── GIVEN DATA

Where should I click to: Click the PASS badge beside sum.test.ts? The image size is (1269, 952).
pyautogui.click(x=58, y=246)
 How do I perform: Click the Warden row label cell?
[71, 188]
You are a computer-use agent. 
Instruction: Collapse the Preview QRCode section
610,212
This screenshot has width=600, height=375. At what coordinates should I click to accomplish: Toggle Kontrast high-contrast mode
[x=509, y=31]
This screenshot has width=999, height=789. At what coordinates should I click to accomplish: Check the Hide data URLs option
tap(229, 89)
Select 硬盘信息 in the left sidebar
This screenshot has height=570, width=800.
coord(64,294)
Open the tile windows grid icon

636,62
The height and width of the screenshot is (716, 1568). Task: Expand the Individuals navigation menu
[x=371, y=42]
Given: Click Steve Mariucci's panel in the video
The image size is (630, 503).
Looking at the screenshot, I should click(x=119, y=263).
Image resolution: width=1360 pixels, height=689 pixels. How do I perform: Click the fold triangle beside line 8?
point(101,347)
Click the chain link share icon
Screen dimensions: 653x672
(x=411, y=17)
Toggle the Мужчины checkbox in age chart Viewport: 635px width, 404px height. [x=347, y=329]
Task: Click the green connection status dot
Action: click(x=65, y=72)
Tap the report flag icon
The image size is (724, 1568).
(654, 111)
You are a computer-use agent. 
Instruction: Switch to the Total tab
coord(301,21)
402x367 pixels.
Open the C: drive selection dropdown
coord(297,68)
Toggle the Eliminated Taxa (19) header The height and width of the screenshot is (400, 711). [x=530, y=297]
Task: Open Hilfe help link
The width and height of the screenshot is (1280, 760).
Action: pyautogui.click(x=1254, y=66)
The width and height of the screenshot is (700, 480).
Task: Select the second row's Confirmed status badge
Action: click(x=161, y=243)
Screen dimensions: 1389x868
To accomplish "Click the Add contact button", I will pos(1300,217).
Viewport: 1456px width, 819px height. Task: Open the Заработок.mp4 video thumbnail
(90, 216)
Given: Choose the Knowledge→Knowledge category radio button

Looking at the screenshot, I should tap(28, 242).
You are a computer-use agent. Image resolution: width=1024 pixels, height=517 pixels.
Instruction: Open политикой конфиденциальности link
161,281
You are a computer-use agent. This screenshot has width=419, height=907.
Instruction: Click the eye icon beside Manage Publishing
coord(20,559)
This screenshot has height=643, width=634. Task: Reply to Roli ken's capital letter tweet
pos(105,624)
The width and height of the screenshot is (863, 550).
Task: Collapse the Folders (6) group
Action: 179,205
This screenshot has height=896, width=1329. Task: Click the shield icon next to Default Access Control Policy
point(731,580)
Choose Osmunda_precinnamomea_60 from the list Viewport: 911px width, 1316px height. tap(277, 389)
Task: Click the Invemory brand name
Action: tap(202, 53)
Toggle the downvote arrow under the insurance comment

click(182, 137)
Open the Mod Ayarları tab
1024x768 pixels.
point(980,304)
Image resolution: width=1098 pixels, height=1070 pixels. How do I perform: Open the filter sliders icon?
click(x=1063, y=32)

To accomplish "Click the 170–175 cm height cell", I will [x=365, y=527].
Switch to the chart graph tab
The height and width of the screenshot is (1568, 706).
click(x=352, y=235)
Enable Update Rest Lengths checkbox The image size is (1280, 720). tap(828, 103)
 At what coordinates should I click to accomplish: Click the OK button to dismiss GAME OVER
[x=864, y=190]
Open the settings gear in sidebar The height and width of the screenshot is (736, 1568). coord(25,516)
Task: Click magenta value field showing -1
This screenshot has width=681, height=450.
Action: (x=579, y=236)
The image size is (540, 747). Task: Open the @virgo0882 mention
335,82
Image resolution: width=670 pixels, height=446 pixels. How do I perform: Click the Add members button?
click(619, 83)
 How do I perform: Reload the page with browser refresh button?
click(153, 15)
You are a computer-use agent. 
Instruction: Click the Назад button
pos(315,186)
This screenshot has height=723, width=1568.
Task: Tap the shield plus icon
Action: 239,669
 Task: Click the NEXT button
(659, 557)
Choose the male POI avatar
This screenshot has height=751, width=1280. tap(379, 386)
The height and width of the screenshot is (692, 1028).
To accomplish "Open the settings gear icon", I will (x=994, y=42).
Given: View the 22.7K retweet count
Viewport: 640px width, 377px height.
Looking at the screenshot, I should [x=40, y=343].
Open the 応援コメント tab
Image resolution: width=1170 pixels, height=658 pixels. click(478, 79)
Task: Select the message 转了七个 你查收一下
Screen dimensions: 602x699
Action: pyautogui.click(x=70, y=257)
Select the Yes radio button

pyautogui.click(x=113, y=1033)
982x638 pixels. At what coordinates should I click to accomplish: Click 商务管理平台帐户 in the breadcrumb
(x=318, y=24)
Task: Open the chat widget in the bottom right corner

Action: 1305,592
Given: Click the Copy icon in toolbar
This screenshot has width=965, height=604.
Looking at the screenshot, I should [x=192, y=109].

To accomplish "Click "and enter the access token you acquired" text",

────

YOUR TASK:
Quote the listing above, but only from the line that shows "Toggle the Eliminated" through the line that shows "Task: Open Hilfe help link".

ANSWER:
Toggle the Eliminated Taxa (19) header The height and width of the screenshot is (400, 711). [x=530, y=297]
Task: Open Hilfe help link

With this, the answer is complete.